[Data excerpts]
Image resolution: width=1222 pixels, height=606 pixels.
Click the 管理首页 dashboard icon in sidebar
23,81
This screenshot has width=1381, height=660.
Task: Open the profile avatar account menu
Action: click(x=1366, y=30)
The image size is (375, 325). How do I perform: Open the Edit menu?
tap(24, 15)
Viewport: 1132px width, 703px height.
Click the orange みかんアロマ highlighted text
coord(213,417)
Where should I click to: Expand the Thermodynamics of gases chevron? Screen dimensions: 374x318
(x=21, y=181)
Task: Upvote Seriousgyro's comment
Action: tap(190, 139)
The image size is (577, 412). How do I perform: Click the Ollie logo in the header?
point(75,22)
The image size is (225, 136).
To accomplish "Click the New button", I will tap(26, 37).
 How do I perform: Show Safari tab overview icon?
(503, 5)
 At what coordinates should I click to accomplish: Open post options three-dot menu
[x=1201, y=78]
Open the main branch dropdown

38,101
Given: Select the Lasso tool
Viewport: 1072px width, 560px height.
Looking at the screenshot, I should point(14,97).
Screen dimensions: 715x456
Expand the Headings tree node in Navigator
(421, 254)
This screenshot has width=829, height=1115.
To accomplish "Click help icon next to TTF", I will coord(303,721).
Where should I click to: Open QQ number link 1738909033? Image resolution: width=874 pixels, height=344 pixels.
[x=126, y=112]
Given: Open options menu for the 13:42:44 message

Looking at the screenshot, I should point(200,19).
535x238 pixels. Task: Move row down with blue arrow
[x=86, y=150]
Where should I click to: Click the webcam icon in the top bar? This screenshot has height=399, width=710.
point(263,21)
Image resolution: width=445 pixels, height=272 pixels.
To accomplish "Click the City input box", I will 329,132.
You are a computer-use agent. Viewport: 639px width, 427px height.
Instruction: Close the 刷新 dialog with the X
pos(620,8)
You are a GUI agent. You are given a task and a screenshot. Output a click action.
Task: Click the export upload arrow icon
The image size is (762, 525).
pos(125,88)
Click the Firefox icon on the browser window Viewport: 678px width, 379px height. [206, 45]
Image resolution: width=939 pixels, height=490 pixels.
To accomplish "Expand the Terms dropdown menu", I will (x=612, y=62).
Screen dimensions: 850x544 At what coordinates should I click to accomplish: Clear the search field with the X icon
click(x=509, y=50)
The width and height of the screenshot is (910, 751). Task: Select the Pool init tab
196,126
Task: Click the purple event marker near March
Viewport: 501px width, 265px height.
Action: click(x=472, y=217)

**WORK TASK:** Provide a verbatim reproduction of all the records.

**RESULT OF THE TASK:**
Image resolution: width=1222 pixels, height=606 pixels.
Click the 管理首页 dashboard icon in sidebar
23,81
This screenshot has width=1381, height=660.
Task: Open the profile avatar account menu
Action: click(x=1366, y=30)
The image size is (375, 325). How do I perform: Open the Edit menu?
tap(24, 15)
Viewport: 1132px width, 703px height.
Click the orange みかんアロマ highlighted text
coord(213,417)
Where should I click to: Expand the Thermodynamics of gases chevron? Screen dimensions: 374x318
(x=21, y=181)
Task: Upvote Seriousgyro's comment
Action: tap(190, 139)
The image size is (577, 412). How do I perform: Click the Ollie logo in the header?
point(75,22)
The image size is (225, 136).
To accomplish "Click the New button", I will tap(26, 37).
 How do I perform: Show Safari tab overview icon?
(503, 5)
 At what coordinates should I click to accomplish: Open post options three-dot menu
[x=1201, y=78]
Open the main branch dropdown

38,101
Given: Select the Lasso tool
Viewport: 1072px width, 560px height.
Looking at the screenshot, I should point(14,97).
Screen dimensions: 715x456
Expand the Headings tree node in Navigator
(421, 254)
This screenshot has width=829, height=1115.
To accomplish "Click help icon next to TTF", I will coord(303,721).
Where should I click to: Open QQ number link 1738909033? Image resolution: width=874 pixels, height=344 pixels.
[x=126, y=112]
Given: Open options menu for the 13:42:44 message

Looking at the screenshot, I should point(200,19).
535x238 pixels. Task: Move row down with blue arrow
[x=86, y=150]
Where should I click to: Click the webcam icon in the top bar? This screenshot has height=399, width=710.
point(263,21)
Image resolution: width=445 pixels, height=272 pixels.
To accomplish "Click the City input box", I will 329,132.
You are a computer-use agent. Viewport: 639px width, 427px height.
Instruction: Close the 刷新 dialog with the X
pos(620,8)
You are a GUI agent. You are given a task and a screenshot. Output a click action.
Task: Click the export upload arrow icon
The image size is (762, 525).
pos(125,88)
Click the Firefox icon on the browser window Viewport: 678px width, 379px height. [206, 45]
Image resolution: width=939 pixels, height=490 pixels.
To accomplish "Expand the Terms dropdown menu", I will (x=612, y=62).
Screen dimensions: 850x544 At what coordinates should I click to accomplish: Clear the search field with the X icon
click(x=509, y=50)
The width and height of the screenshot is (910, 751). Task: Select the Pool init tab
196,126
Task: Click the purple event marker near March
Viewport: 501px width, 265px height.
Action: click(x=472, y=217)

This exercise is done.